Elon Musk, the chief executive of Tesla, suffered a stunning rebuke on Tuesday when a judge in Delaware struck down the pay package that helped make him a multi-billionaire and the world’s richest man.
In a decision that cast a harsh light on the conduct of Mr. Musk and Tesla’s board, Chancellor Kathaleen St. billion — with the help of compliant board members.
“The process that led to the approval of Musk’s compensation plan was deeply flawed,” the judge said. He ordered that the contract that gave Mr. Musk “the largest potential compensation plan in the history of public procurement” be voided and told the parties to the case to work out how Mr. Musk would repay the extra pay.

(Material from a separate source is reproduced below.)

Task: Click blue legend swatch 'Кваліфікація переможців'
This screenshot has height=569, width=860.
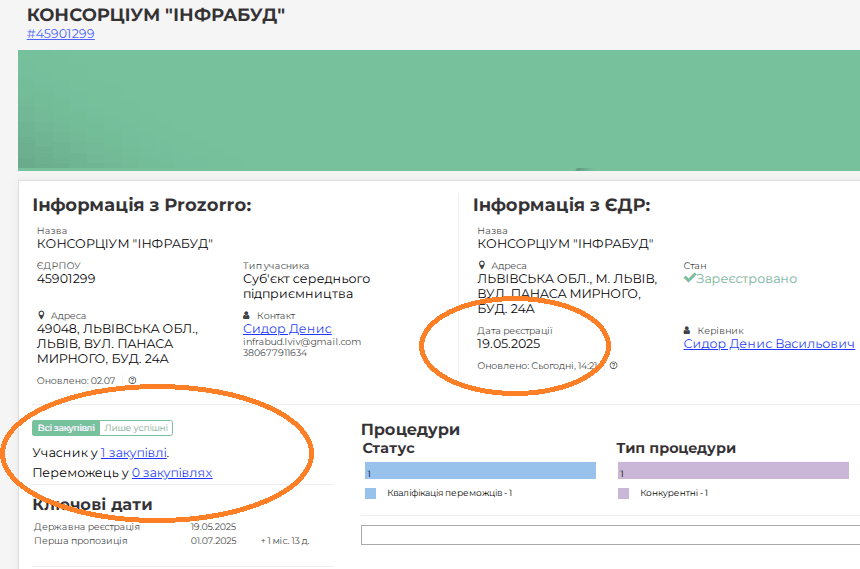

Some compensation experts said the decision would send a warning to other companies that have awarded very large pay packages to their top executives.
“It’s an incredibly important decision because it shows that there is such a thing as overcompensation,” said Sarah Anderson, director of the global economy program at the Institute for Policy Studies, a progressive think tank.
When he devised the stock option package in 2018, Tesla’s board said Mr Musk would only be paid if the company performed exceptionally well and its share price soared.
But a group of Tesla shareholders challenged the package, which ended up giving Mr. Musk the right to acquire about 304 million Tesla shares at a predetermined price of $23.34 a share if the company met certain revenue, profit and price targets share.
The package, which was split into 12 separate grants each tied to its own target, is worth about $51.1 billion at Tesla’s closing share price on Tuesday. Mr. Musk met all 12 goals, but under the terms of his package, he must hold those shares for at least five years before selling them.
Greg Varallo, an attorney representing Tesla shareholders, said the shares would be canceled. That would significantly reduce Mr. Musk’s wealth and his stake in Tesla, which stands at about 13 percent after he sold shares to finance the acquisition of Twitter, the company he renamed X.
“The court’s hard work will directly benefit Tesla investors, who will see the cut from this huge pay package written off,” Mr. Varallo, a partner at Bernstein Litowitz Berger & Grossmann, said in an email.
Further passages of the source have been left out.